Le 28 septembre, une manifestante d’Ispahan a déclaré à Amnesty International : ” J’ai vu des manifestants se faire battre. La veille, mes amis ont raconté qu’ils avaient vu une femme [manifestante] se faire arracher les cheveux sur le sol. Ses vêtements se détachaient de son corps et les forces de sécurité continuaient à la tirer par les cheveux…”
“Il y a deux nuits”, ajoute le manifestant, “plusieurs de mes amis ont été battus à coups de matraque. L’une d’entre elles, qui a maintenant des bleus sur l’avant-bras et les jambes, m’a dit que les forces de sécurité les ont coincées dans une allée et les ont frappées avec des matraques.

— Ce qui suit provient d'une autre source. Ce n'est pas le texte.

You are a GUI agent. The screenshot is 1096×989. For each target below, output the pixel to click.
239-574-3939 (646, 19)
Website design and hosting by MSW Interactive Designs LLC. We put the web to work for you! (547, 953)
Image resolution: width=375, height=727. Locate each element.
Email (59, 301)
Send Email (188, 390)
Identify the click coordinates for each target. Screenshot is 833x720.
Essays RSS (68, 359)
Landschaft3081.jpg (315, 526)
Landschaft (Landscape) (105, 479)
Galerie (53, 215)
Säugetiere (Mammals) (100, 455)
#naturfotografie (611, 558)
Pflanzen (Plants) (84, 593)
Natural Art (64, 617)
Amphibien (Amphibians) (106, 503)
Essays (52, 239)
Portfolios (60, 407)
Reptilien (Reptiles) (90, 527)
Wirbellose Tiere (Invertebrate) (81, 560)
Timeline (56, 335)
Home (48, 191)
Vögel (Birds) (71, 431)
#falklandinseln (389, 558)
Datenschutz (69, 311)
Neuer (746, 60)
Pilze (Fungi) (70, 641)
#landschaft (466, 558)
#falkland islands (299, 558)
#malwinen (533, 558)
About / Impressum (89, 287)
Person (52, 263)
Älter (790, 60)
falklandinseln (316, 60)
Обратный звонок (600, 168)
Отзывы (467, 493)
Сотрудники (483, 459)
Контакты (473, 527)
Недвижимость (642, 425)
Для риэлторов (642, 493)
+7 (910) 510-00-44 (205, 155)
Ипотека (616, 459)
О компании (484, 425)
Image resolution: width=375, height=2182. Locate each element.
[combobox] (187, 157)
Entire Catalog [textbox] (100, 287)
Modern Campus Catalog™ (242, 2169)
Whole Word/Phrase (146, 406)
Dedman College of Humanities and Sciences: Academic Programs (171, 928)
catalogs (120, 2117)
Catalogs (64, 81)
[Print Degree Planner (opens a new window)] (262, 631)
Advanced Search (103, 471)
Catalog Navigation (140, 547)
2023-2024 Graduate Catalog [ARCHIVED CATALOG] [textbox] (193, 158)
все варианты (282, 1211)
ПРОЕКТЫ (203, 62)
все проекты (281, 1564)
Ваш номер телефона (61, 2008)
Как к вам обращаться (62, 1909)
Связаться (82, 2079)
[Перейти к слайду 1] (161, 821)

Un membre des forces de sécurité a alors dit : “tirons-leur aussi dans la jambe” et un autre agent de sécurité a dit : “non, allons-y”. Ils sont tellement brutaux”.
Amnesty International a vu des images et des rapports suggérant que certains manifestants se sont livrés à des actes de violence. Toutefois, Amnesty International souligne que les actes violents commis par une minorité de manifestants ne justifient pas le recours à la force meurtrière.
Selon le droit et les normes internationaux en matière de droits de l’Homme, même si certains manifestants se livrent à des actes de violence, les responsables de l’application des lois doivent veiller à ce que ceux qui restent pacifiques puissent continuer à manifester sans subir d’ingérence indue ou d’intimidation de la part des forces de sécurité. Toute force utilisée en réponse à une telle violence doit à tout moment respecter les principes de légalité, de nécessité et de proportionnalité, conformément au droit international. Les forces de sécurité ne doivent pas utiliser d’armes à feu, sauf pour se défendre ou défendre d’autres personnes contre une menace imminente de mort ou de blessure grave, et uniquement lorsque des moyens moins extrêmes et moins dangereux sont insuffisants pour protéger la vie.